Section titled “イベント発行と失敗のサーフェシング”

セッションレベルのリトライイベント:

  • auto_retry_start { attempt, maxAttempts, delayMs, errorMessage }
  • auto_retry_end { success, attempt, finalError? }

伝播:

  • AgentSession.subscribe(...) を通じて発行されます
  • 拡張機能イベントとして拡張機能ランナーに転送されます
  • RPCモードでは、JSONイベントオブジェクトとして直接転送されます(session.subscribe(event => output(event))
  • TUIでは、ローダー/エラーUIのために EventController によって消費されます

最終失敗のサーフェシング:

  • 最大回数超過またはキャンセル時、auto_retry_end.success === false
  • TUIに表示:Retry failed after N attempts: <finalError>
  • 拡張機能/フックは同じフィールドを持つ auto_retry_end を受信します
  • RPCコンシューマーはstdoutストリームで同じイベントオブジェクトを受信します

以下のいずれかが発生した場合、リトライは停止し自動継続しません:

  • retry.enabled が false
  • エラーがリトライ分類されていない
  • エラーがコンテキストオーバーフロー(コンパクションパスに委譲)
  • 最大リトライ回数超過
  • ユーザーがリトライをキャンセル(リトライローダー中の abort_retry または Esc
  • グローバル中止(abort)が最初にリトライをキャンセル

カウンターがリセットされた後、将来のリトライ可能なエラーに対して新しいリトライチェーンを開始することができます。

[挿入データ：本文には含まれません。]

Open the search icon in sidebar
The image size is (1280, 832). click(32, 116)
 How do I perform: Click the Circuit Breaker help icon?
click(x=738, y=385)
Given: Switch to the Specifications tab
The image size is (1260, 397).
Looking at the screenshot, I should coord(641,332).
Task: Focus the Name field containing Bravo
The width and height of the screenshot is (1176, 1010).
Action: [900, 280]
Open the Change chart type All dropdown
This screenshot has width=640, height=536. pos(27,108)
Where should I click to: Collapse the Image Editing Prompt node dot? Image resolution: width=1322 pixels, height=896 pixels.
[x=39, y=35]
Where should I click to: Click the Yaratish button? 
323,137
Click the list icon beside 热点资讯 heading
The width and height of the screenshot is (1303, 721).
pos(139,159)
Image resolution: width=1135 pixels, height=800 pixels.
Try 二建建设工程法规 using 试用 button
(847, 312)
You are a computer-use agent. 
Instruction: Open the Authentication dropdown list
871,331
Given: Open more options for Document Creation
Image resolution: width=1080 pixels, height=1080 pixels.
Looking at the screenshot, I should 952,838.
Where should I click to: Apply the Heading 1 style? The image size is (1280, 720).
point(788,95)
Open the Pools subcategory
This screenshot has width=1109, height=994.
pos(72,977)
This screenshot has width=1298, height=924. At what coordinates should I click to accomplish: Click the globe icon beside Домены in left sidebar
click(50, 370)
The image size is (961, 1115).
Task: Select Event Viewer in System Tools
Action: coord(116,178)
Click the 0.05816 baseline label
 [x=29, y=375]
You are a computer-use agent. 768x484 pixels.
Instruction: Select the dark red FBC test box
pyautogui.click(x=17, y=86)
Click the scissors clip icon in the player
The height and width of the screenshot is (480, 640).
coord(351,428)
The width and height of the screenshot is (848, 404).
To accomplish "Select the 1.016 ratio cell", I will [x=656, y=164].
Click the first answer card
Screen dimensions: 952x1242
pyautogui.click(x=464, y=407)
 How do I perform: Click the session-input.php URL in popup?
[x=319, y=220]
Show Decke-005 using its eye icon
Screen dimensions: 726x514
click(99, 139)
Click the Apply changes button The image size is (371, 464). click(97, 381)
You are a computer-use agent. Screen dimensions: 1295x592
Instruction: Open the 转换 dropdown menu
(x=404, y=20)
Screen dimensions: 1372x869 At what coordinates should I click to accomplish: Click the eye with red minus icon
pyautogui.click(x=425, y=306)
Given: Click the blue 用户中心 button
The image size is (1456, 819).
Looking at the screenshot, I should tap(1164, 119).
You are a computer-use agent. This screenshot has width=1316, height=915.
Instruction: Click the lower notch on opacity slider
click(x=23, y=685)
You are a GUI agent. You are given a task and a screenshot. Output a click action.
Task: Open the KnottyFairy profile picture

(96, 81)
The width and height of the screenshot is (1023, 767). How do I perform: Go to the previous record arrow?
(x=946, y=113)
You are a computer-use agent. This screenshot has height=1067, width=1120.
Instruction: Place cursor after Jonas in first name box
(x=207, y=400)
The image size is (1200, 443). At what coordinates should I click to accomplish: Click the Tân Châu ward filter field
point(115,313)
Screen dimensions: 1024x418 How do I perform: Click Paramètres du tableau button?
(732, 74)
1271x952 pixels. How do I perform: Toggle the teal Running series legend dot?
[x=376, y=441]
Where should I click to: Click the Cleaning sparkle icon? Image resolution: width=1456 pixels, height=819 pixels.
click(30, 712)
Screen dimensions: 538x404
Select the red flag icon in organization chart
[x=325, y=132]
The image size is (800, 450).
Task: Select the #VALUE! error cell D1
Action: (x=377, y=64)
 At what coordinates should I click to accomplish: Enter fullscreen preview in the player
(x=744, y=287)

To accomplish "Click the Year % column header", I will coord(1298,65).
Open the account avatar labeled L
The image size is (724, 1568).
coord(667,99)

  • 分類は正規表現によるテストマッチングです。プロバイダー固有の構造化エラーはここでは使用されません。
  • リトライは再継続前にランタイムコンテキストから失敗したアシスタントエラーを除去しますが、セッション履歴にはそのエラーエントリーが保持されます。
  • RpcSessionState は現在 autoCompactionEnabled を公開していますが、autoRetryEnabled フィールドは公開していません。RPCの呼び出し元は独自のトグル状態を追跡するか、他のAPIを通じて設定を照会する必要があります。